» **Task details**: Reproduce the portion of the finestructure analysis post starting at "The map clearly" and ending at "in one group.".

» **Given passage**:
Totalt antall sidevisninger

tirsdag 21. februar 2012

Finestructure analysis Chr 1 to 22

I have now updated the analysis to cover all of the genome from chromosome 1 to 22. The resolution have increased but most of the structure remains the same.

There have been limited sub-structuring compared to the analysis reported by other genome blogger using somewhat similar population panel. It is possible that one reason for this is the inclusion of Saami individuals have stolen the "show" smoothing over smaller differences within other populations.

In general the heat-map and plots confirms the earlier findings from the MDS analysis plots using only genotype data but do provide more details about the MDS plot clustering. The data seem to be in accordance with earlier scientific research that the genetic landscape of Europe is usually of small genetic distances with the exception of Saamis and Finns.

The plots for the number of shared segments (chunkcounts) and the total lenght of these segments (chunklenght) and the shared mutations are mostly consistent with the MDS plots done earlier.

CHUNKCOUNT AGGREGATED


The map clearly shows Saamis, Finns, Lithuanians and Italians as populations with large number of shared segments. The higher number of shared segments within a population can be due to more recent populations events like population expansion, genetic drift, limited genepool due to foundereffect or the result of unique mutations within the population that results in higher matching within the population that outside.

The Saamis seperate into one group. The Finns seperate into two groups. The first group consisting exclusively of Finns is basically eastern Finns. The second group appears to be affiliated with the Botnia region consisting mostly of Finns and some individuals from Sweden with at least partly Finnish ancestry and with at least partly known Saami ancestry. Scandinavians cluster in one group.

CHUNKCOUNT AGGREGATED POPULATION


CHUNKCOUNT PAIRWISE

CHUNKCOUNT PCA


 The PCA plots is similar to the earlier MDS plots but here mirrored,

CHUNKLENGHT AGGREGATED




The map shows that Saami, Finns and Lithuanians have larger lengths of the shared segments than other European populations. Larger sharing of the genome usually means a more recent history but not always. The larger sharing can indicate events in more recent genetic history like population expansion, genetic drift or limited gene-pool since the founding of the populations due to isolation.

CHUNKLENGHT AGGREGATE POPULATIONS



 CHUNKLENGHT PAIRWISE


CHUNKLENGHT PCA


The PCA plot is in line with the earlier MDS based analysis having a very similar structure.

» **Extracted entries**:
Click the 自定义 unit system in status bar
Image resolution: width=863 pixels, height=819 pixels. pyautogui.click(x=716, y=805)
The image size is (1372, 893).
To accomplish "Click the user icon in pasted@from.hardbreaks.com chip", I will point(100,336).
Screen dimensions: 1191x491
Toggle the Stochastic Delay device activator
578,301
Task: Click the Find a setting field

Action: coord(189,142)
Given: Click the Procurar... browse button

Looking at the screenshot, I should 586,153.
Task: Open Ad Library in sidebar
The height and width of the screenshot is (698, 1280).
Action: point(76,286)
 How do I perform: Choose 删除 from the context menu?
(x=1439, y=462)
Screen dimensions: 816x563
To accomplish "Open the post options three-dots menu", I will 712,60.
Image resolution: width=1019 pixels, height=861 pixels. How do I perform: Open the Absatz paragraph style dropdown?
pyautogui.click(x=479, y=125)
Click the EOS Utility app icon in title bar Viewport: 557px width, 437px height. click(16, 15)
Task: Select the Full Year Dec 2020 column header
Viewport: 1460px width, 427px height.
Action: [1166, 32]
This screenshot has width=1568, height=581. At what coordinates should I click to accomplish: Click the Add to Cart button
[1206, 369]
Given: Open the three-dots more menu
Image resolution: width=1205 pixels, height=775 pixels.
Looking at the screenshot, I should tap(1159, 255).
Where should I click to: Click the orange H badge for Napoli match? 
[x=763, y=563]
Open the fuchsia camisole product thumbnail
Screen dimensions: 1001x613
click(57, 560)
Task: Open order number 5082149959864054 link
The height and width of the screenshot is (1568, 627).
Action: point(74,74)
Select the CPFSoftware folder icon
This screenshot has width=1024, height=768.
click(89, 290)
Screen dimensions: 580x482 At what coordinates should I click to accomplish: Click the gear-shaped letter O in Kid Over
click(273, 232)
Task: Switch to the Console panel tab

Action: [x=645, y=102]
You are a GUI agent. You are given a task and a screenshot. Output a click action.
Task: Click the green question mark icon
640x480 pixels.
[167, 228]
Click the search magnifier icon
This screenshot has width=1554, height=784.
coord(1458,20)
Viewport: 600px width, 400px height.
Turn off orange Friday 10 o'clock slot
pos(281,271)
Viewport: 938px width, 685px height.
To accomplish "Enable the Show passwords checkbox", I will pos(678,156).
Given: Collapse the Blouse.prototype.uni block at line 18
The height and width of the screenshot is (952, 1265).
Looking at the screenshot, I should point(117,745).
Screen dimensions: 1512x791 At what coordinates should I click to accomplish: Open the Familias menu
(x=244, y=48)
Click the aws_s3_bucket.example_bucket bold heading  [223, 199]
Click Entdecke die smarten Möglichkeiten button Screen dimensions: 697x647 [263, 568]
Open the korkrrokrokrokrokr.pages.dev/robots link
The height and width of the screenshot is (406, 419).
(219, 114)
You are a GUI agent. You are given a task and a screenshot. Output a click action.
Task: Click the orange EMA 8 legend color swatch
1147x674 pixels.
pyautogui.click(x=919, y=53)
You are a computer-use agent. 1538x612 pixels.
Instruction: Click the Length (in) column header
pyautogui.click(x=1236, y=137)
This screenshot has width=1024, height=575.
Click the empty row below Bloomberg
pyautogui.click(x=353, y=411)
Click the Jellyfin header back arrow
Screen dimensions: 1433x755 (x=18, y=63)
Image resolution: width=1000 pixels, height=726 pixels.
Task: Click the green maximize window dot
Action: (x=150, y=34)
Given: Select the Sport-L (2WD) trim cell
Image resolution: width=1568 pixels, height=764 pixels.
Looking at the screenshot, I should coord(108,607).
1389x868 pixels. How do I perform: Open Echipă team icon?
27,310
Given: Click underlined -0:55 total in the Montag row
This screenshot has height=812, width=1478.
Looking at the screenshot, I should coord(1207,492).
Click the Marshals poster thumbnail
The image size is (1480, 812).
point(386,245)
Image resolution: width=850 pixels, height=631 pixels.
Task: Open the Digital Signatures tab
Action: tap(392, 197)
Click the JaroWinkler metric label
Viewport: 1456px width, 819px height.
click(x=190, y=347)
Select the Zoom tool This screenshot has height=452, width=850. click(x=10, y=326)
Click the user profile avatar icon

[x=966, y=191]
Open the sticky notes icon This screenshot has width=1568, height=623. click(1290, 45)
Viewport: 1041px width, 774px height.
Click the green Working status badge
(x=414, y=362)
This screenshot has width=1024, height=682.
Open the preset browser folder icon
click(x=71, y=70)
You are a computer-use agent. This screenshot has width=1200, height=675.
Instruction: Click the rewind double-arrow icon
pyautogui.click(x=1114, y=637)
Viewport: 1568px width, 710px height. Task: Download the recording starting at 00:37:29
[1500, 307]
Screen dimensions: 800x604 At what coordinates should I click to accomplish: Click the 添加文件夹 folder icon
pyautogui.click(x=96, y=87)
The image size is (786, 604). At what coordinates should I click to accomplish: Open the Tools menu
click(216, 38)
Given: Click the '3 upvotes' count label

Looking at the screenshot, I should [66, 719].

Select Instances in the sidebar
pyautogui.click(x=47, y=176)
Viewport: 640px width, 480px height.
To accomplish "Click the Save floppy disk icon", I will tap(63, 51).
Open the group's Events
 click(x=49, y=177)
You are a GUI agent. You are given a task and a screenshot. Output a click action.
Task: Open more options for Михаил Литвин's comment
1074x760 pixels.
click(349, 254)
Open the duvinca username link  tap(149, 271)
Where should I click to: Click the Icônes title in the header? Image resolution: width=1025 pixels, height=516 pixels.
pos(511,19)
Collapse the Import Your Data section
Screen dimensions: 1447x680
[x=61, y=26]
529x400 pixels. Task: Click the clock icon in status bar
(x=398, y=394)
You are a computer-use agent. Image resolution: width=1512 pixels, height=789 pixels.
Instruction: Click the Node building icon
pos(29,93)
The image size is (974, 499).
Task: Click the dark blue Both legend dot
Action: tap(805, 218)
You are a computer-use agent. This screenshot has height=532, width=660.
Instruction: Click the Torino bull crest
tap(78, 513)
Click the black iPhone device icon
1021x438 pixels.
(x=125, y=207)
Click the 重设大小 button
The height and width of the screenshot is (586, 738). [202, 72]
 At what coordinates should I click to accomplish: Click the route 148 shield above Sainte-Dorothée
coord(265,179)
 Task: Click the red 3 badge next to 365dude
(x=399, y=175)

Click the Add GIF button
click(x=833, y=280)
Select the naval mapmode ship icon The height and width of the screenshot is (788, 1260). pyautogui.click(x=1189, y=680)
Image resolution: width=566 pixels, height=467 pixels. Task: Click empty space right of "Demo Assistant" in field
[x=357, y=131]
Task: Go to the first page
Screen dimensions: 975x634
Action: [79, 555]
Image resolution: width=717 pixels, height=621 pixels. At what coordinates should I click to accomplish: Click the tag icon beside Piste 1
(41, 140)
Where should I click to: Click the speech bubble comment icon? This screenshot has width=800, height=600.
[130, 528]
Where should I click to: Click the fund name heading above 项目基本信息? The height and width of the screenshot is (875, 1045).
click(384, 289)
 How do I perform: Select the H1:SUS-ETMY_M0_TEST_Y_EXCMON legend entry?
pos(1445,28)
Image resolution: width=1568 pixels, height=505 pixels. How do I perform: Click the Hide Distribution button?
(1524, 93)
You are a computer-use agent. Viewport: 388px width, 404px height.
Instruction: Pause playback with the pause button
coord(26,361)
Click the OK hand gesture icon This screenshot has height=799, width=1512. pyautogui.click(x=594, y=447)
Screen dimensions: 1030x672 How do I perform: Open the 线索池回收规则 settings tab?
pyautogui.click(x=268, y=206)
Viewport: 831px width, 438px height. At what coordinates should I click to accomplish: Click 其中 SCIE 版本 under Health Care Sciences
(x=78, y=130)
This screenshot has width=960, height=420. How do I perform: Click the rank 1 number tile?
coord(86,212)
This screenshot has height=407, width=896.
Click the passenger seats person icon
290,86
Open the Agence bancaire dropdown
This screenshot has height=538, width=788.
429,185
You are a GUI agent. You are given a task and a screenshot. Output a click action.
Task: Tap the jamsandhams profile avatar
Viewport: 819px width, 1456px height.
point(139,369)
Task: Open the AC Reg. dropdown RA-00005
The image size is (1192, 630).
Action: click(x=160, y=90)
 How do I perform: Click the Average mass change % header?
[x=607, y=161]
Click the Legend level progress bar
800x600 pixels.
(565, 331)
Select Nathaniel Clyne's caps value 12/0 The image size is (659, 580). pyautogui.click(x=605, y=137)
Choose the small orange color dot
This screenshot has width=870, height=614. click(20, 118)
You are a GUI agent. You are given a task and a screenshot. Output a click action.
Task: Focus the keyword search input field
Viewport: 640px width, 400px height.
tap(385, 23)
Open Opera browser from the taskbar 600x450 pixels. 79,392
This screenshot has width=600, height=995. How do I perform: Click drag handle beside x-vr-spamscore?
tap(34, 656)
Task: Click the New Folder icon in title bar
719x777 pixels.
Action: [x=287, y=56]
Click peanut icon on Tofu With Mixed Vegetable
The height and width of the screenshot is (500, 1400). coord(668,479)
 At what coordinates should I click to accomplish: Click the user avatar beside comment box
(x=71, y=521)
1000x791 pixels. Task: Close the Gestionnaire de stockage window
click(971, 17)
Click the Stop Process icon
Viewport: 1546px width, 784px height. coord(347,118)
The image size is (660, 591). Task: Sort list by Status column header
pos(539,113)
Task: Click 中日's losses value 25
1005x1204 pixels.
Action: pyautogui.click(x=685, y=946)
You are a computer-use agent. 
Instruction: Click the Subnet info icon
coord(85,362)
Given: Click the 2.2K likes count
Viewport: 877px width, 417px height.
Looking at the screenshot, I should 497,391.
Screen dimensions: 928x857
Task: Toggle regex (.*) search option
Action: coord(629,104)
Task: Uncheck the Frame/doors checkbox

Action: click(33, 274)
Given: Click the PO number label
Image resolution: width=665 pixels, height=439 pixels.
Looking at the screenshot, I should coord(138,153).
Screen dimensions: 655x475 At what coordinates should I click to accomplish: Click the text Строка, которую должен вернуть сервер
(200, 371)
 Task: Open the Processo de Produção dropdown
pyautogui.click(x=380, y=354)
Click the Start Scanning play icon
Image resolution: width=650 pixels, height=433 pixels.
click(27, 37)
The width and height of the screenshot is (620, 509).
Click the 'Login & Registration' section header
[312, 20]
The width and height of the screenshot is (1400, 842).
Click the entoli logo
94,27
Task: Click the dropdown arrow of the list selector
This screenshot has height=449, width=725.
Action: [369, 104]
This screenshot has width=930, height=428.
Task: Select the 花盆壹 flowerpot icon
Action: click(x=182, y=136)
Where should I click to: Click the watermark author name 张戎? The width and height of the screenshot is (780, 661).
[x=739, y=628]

» **Task solution**:
The map clearly shows Saamis, Finns, Lithuanians and Italians as populations with large number of shared segments. The higher number of shared segments within a population can be due to more recent populations events like population expansion, genetic drift, limited genepool due to foundereffect or the result of unique mutations within the population that results in higher matching within the population that outside.

The Saamis seperate into one group. The Finns seperate into two groups. The first group consisting exclusively of Finns is basically eastern Finns. The second group appears to be affiliated with the Botnia region consisting mostly of Finns and some individuals from Sweden with at least partly Finnish ancestry and with at least partly known Saami ancestry. Scandinavians cluster in one group.